Centennial student addresses school board

Members of the community met to discuss and protest decisions made by CCSD on Feb.25 at a student-parent led rally in downtown Las Vegas.
At the heart of the rally were key speakers who sought to voice their opinions on how the school district has handled the current pandemic, and among them were Mayor Carolyn Goodman, former Olympian and CCSD alumni Charlene Johnson, Councilwoman Pamala Goynes-Brown and current Centennial student body president Caden McKnight.
“I’m here to speak on behalf of students who feel like their voices have not been heard by Clark County School District. I have seen first-hand the impact that CCSD pandemic policies have had on the student body, and they have not been easy on anyone,” McKnight said. “I think the students deserve so much more.”
The rally happened on the tails of an announcement by Superintendent Dr. Jesus Jara informed families of CCSD that a hybrid education plan was to be implemented starting March 22. It was a shock to many, and happened seemingly out of nowhere, but many rejoiced at the knowledge.
“I believe [Jara’s announcement] is definitely a step in the right direction, and I look forward to more to come,” McKnight said.

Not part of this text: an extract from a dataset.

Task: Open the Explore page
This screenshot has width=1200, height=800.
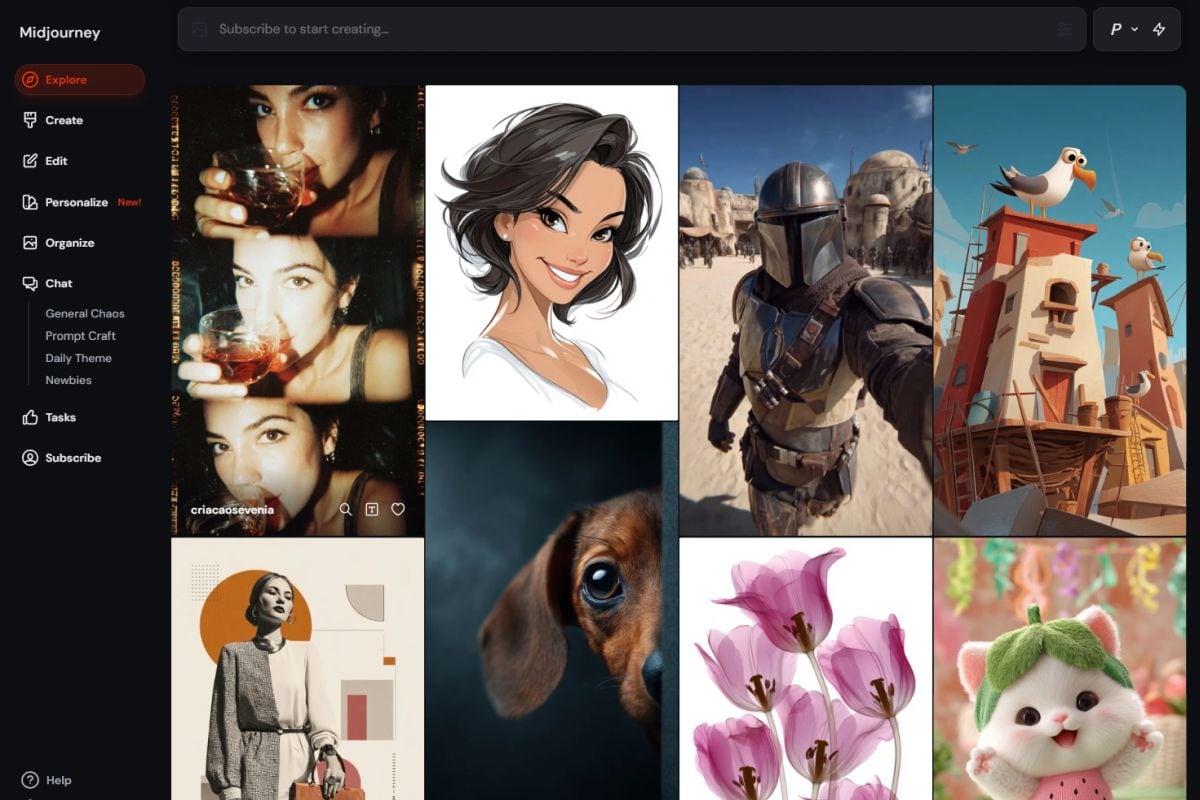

McKnight emphasized the struggles that a virtual school year has placed upon students, both academically and emotionally. He spoke about failing classes, the inability to graduate and tragic deaths.

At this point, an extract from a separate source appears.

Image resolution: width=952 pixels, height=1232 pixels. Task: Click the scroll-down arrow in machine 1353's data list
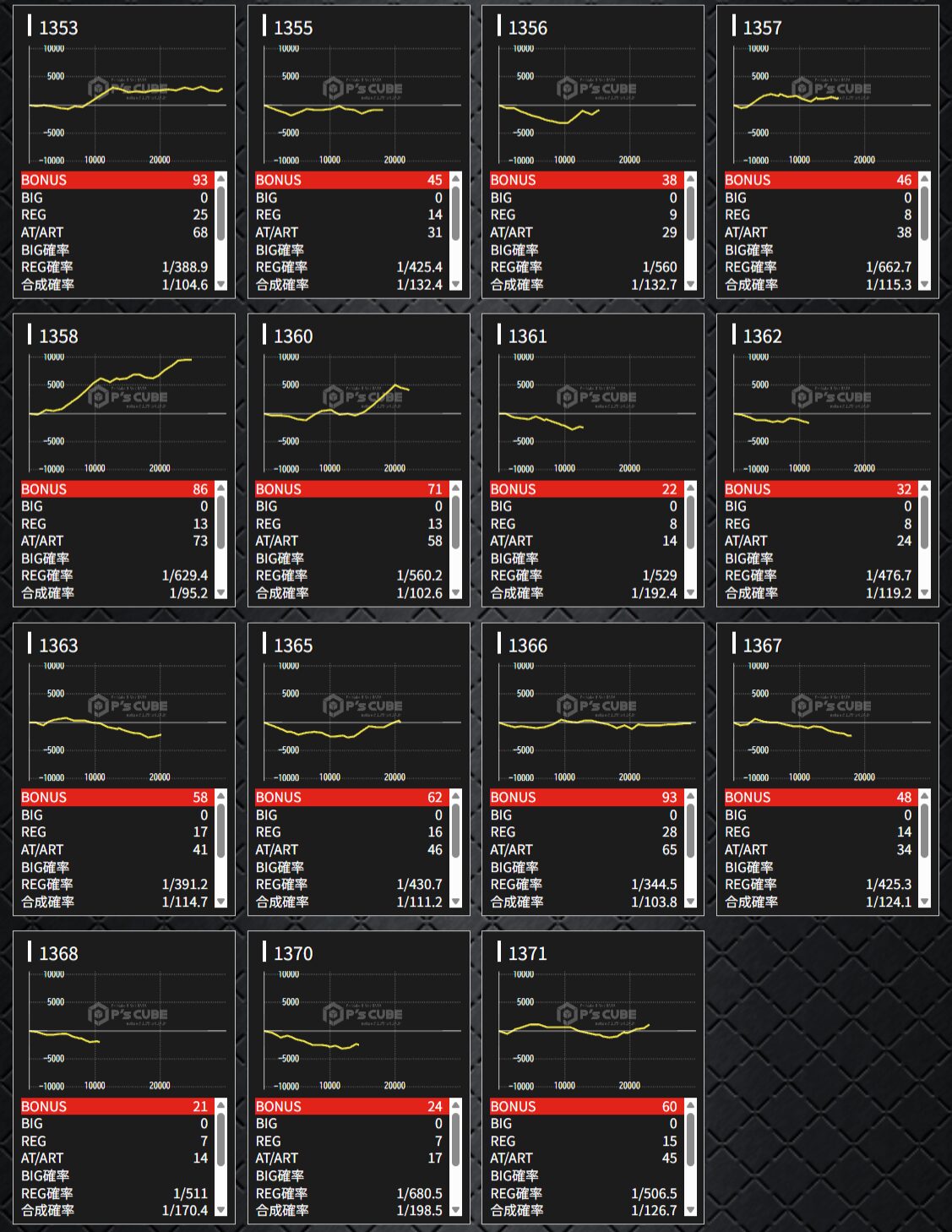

“These are students who once got straight As so easily and are now struggling to pass their classes. These are students that are worried they will never get a graduation with their friends that they have gone to school with for 13 years. These are students who have felt so isolated that they chose to take their own lives,” McKnight said.
A particularly tragic consequence of the last year has been the considerable increase in teen suicides. Mental health has been a major concern for many in the Clark County community, but many are feeling unsupported and scared of the detrimental effects on teenage minds.
“According to the official Clark County Coroner report, the total number of suicides of minors in the district in 2019 was 16. As of today, in the past six months alone, we have had 21,” McKnight said. “To the board of trustees who make these decisions, those are just numbers on a chart. To us, they mean so much more.”
McKnight delivered this speech outside of the Las Vegas Academy of the Performing Arts theater prior to a meeting of the Board of Trustees, and he gave the same speech in front of the board inside. Following his rallying of fellow students, McKnight received an onslaught of hate on Facebook from those who disagreed with his sentiments.
“I was told that I was privileged and immature by strangers online more than double my age. Despite what judgment others may pass on me, I still believe in every word I spoke. I shared statistics and personal stories, but even still, the current teen mental health crisis is still being denied,” McKnight said.
McKnight is unsure of the effect his words had on the Board of Trustees, but he hopes he was able to reach other influential members in the community. He proudly represented Centennial’s student body, and he spoke for his peers across the district.
“We are kids living through a global pandemic trying to pass our AP exams and watching our friends literally die. We have never felt so isolated, and we have never felt so alone,” McKnight said. “To anyone who is out there listening, when you make these decisions for us, maybe take us and our mental health into account.”